50 años poniendo calidad en cada plato: la historia del Frigorífico Marilú Damiano

Marilú Damiano

Hay empresas que crecen y hay empresas que maduran. El Frigorífico Marilú Damiano pertenece a la segunda categoría.


Con más de cinco décadas de historia, este frigorífico porteño pasó de ser un pequeño mercado de barrio en Villa Urquiza, a convertirse en uno de los proveedores de referencia para la gastronomía premium argentina.

Y lo hizo sin perder lo que lo hizo grande: el trato cercano, el compromiso con la calidad y una vocación genuina por el oficio.

Marilú Damiano: un nombre con historia

La empresa fue fundada por dos inmigrantes italianos, Domingo Ruggiero y Vito Manchisi, con una convicción simple pero exigente: ofrecer productos de excelencia y construir relaciones de confianza con sus clientes.

El nombre que eligieron para su emprendimiento no fue arbitrario: Marilú y Damiano son los nombres de sus hijos. Desde el inicio, la empresa llevó impresa su identidad familiar.

Con los años, la incorporación de Ángel Ruggiero marcó el primer gran salto de escala, profesionalizando la operación sin abandonar el espíritu artesanal que la distinguía.

Más adelante, Álvaro Moscoso acompañó durante décadas el desarrollo comercial de la firma, consolidando su presencia en el mercado gastronómico.

La generación que mira hacia adelante

Hoy, la empresa es conducida por Diego Dibiagi y Matías Yegros, dos nombres que representan el relevo generacional y la apuesta por la modernización.
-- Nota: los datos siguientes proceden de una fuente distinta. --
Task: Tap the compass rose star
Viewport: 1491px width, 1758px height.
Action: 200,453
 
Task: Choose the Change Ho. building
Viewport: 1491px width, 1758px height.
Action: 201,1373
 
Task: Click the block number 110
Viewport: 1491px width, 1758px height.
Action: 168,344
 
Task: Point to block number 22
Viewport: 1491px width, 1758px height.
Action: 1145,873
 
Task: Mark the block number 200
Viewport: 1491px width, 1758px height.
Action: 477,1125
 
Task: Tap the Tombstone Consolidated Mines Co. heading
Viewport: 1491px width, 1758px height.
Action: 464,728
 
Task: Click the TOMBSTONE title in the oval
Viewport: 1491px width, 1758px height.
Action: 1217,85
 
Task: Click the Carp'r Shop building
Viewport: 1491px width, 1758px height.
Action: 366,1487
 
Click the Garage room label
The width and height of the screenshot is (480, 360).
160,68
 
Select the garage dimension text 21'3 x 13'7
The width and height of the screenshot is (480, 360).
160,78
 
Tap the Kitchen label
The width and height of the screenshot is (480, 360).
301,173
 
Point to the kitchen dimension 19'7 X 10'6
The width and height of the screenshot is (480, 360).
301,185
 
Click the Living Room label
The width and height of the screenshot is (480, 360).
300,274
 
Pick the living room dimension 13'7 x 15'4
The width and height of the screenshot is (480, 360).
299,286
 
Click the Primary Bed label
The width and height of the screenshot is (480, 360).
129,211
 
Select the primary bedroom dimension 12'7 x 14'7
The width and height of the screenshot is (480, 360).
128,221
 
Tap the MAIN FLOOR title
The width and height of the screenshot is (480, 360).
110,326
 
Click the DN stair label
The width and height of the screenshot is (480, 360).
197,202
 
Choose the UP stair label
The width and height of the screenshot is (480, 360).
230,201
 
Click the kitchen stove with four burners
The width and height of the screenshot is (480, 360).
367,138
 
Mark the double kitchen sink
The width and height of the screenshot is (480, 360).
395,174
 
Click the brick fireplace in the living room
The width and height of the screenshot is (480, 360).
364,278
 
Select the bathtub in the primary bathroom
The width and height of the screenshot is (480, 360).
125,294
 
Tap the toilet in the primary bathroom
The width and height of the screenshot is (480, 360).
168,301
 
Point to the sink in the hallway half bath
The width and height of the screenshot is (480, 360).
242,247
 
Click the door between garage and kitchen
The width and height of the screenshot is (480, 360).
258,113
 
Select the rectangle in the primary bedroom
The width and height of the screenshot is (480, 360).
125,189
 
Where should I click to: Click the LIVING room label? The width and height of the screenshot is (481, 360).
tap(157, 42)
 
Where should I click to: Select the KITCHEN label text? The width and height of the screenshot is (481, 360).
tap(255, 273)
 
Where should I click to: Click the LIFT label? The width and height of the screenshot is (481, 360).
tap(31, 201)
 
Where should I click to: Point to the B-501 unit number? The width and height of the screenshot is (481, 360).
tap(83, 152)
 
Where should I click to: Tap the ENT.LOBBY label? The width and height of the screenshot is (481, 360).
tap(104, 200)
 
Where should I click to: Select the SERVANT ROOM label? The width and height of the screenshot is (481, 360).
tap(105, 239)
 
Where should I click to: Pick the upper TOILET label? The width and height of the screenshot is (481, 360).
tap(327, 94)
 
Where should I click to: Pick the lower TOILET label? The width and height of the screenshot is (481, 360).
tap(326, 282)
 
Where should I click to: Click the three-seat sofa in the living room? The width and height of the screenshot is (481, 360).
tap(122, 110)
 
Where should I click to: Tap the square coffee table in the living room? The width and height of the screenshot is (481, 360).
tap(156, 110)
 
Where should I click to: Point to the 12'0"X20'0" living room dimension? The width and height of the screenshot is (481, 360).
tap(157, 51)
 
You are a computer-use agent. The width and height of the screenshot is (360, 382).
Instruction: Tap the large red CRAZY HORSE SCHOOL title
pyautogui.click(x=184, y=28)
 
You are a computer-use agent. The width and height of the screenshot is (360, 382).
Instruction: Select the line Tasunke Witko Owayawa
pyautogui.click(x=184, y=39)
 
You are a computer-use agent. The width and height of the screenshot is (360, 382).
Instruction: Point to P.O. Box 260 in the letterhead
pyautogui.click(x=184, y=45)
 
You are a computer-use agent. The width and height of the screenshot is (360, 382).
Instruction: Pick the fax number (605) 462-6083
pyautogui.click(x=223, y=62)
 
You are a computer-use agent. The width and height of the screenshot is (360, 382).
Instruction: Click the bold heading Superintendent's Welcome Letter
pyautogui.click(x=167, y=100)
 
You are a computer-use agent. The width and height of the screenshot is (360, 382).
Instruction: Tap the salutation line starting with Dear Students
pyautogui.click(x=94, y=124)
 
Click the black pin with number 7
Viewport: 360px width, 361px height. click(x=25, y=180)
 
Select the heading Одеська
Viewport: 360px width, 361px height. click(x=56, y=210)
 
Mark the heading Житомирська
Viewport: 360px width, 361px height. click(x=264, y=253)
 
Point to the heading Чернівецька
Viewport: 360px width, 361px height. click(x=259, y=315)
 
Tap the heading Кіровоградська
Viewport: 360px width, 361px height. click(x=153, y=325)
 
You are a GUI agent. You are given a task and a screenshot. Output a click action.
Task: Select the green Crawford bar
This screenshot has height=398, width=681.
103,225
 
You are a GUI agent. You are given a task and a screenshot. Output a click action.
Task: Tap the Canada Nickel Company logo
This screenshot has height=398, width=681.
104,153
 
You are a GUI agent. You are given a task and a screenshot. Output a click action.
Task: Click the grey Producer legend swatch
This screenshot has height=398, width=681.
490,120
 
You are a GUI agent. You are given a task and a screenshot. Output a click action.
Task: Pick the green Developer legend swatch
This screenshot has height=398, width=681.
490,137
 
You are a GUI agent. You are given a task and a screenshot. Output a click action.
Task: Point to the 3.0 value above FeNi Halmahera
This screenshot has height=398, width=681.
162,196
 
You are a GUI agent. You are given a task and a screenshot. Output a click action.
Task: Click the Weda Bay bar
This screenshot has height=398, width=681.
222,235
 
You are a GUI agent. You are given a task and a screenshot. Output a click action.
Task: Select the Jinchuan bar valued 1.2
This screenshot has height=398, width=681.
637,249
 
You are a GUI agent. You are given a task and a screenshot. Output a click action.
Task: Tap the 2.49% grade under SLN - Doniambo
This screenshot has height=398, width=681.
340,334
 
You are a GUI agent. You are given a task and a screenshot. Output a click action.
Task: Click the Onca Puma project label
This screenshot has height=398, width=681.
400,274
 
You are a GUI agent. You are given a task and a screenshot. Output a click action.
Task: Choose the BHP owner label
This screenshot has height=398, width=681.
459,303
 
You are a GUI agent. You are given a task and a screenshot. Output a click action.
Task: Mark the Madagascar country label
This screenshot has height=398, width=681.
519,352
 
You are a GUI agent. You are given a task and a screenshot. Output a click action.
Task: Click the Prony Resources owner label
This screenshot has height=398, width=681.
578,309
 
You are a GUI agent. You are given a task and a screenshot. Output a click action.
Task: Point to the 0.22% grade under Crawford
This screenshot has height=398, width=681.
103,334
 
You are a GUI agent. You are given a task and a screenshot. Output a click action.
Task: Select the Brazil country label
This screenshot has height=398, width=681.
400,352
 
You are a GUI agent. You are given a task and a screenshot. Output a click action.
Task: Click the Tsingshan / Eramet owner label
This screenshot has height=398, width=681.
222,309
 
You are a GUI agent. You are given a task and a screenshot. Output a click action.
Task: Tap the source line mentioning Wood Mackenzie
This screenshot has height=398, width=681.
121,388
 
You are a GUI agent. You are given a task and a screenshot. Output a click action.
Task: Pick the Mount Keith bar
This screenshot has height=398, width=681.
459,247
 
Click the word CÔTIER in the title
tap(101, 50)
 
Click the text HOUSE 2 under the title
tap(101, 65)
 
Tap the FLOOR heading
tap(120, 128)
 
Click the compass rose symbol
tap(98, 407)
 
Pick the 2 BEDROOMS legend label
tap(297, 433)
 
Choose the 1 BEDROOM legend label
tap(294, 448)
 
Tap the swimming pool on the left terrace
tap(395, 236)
Bajo su liderazgo, Marilú Damiano incorporó tecnología en sus procesos productivos, fortaleció su estructura logística y comenzó a proyectarse hacia mercados de exportación, sin resignar la identidad que la construyó.

Marilú Damiano
Diego Dibiagi y Matías Yegros, la nueva generación al frente del Frigorífico Marilú Damiano.

Desde su planta en la Ciudad de Buenos Aires operan un centro integral que abarca desposte vacuno, producción de embutidos, envasado al vacío, cámaras de almacenamiento y distribución diaria.

Abastecen a restaurantes, hoteles, empresas de catering y comercios especializados, sosteniendo un modelo de proximidad que en el mundo gastronómico tiene un valor enorme.

¿Por qué importa esto para la gastronomía?

En un sector donde la cadena de frío, la trazabilidad y la consistencia en los cortes pueden hacer la diferencia entre un plato memorable y uno mediocre, trabajar con un proveedor que conoce su materia prima de punta a punta no es un detalle menor.

Marilú Damiano implementó sistemas de control que permiten supervisar cada etapa del proceso, desde la recepción de las medias reses hasta la entrega en el establecimiento.

Con más de 100 familias vinculadas a su operación, esta empresa es también un ejemplo de lo que puede construirse cuando el trabajo y la calidad son verdaderamente valores y no solo palabras en un folleto.